/---
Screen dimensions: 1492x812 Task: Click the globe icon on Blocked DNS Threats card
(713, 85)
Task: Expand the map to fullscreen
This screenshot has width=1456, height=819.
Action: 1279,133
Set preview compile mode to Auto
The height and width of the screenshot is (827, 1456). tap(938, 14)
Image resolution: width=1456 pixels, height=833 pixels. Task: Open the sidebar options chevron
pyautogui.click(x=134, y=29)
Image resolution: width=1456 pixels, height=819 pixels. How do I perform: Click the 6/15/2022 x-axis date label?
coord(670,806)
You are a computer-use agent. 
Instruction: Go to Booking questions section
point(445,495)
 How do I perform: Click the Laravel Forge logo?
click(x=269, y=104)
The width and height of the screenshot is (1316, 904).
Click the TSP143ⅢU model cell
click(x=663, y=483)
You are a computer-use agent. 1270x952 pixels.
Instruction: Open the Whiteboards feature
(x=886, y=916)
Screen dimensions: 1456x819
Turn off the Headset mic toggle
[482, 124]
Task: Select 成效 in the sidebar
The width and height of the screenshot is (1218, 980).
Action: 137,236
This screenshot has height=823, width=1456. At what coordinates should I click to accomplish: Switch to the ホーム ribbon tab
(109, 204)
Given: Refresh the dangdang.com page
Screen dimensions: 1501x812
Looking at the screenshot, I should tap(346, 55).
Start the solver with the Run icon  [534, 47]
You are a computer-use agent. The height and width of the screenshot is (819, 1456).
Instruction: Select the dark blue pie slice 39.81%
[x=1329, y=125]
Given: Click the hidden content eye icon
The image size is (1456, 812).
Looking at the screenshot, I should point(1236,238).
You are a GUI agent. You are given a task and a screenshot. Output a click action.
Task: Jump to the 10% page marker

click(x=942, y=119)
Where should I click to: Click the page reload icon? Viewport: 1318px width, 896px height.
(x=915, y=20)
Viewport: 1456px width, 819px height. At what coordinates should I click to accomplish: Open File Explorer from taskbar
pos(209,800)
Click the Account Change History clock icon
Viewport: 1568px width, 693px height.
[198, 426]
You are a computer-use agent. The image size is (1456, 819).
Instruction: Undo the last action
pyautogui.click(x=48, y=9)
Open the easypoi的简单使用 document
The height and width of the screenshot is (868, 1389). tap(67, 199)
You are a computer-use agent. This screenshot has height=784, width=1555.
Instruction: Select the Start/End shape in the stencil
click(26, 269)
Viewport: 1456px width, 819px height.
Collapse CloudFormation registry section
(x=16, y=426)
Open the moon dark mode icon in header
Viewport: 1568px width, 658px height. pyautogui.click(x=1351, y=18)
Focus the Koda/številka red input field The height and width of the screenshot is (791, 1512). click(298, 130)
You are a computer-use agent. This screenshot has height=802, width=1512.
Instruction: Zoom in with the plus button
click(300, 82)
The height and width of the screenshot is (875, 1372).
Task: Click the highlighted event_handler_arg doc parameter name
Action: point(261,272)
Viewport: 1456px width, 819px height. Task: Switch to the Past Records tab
\---
Problem to work on :: Copy out every record exactly.

Answer ::
Screen dimensions: 1492x812 Task: Click the globe icon on Blocked DNS Threats card
(713, 85)
Task: Expand the map to fullscreen
This screenshot has width=1456, height=819.
Action: 1279,133
Set preview compile mode to Auto
The height and width of the screenshot is (827, 1456). tap(938, 14)
Image resolution: width=1456 pixels, height=833 pixels. Task: Open the sidebar options chevron
pyautogui.click(x=134, y=29)
Image resolution: width=1456 pixels, height=819 pixels. How do I perform: Click the 6/15/2022 x-axis date label?
coord(670,806)
You are a computer-use agent. 
Instruction: Go to Booking questions section
point(445,495)
 How do I perform: Click the Laravel Forge logo?
click(x=269, y=104)
The width and height of the screenshot is (1316, 904).
Click the TSP143ⅢU model cell
click(x=663, y=483)
You are a computer-use agent. 1270x952 pixels.
Instruction: Open the Whiteboards feature
(x=886, y=916)
Screen dimensions: 1456x819
Turn off the Headset mic toggle
[482, 124]
Task: Select 成效 in the sidebar
The width and height of the screenshot is (1218, 980).
Action: 137,236
This screenshot has height=823, width=1456. At what coordinates should I click to accomplish: Switch to the ホーム ribbon tab
(109, 204)
Given: Refresh the dangdang.com page
Screen dimensions: 1501x812
Looking at the screenshot, I should tap(346, 55).
Start the solver with the Run icon  [534, 47]
You are a computer-use agent. The height and width of the screenshot is (819, 1456).
Instruction: Select the dark blue pie slice 39.81%
[x=1329, y=125]
Given: Click the hidden content eye icon
The image size is (1456, 812).
Looking at the screenshot, I should point(1236,238).
You are a GUI agent. You are given a task and a screenshot. Output a click action.
Task: Jump to the 10% page marker

click(x=942, y=119)
Where should I click to: Click the page reload icon? Viewport: 1318px width, 896px height.
(x=915, y=20)
Viewport: 1456px width, 819px height. At what coordinates should I click to accomplish: Open File Explorer from taskbar
pos(209,800)
Click the Account Change History clock icon
Viewport: 1568px width, 693px height.
[198, 426]
You are a computer-use agent. The image size is (1456, 819).
Instruction: Undo the last action
pyautogui.click(x=48, y=9)
Open the easypoi的简单使用 document
The height and width of the screenshot is (868, 1389). tap(67, 199)
You are a computer-use agent. This screenshot has height=784, width=1555.
Instruction: Select the Start/End shape in the stencil
click(26, 269)
Viewport: 1456px width, 819px height.
Collapse CloudFormation registry section
(x=16, y=426)
Open the moon dark mode icon in header
Viewport: 1568px width, 658px height. pyautogui.click(x=1351, y=18)
Focus the Koda/številka red input field The height and width of the screenshot is (791, 1512). click(298, 130)
You are a computer-use agent. This screenshot has height=802, width=1512.
Instruction: Zoom in with the plus button
click(300, 82)
The height and width of the screenshot is (875, 1372).
Task: Click the highlighted event_handler_arg doc parameter name
Action: point(261,272)
Viewport: 1456px width, 819px height. Task: Switch to the Past Records tab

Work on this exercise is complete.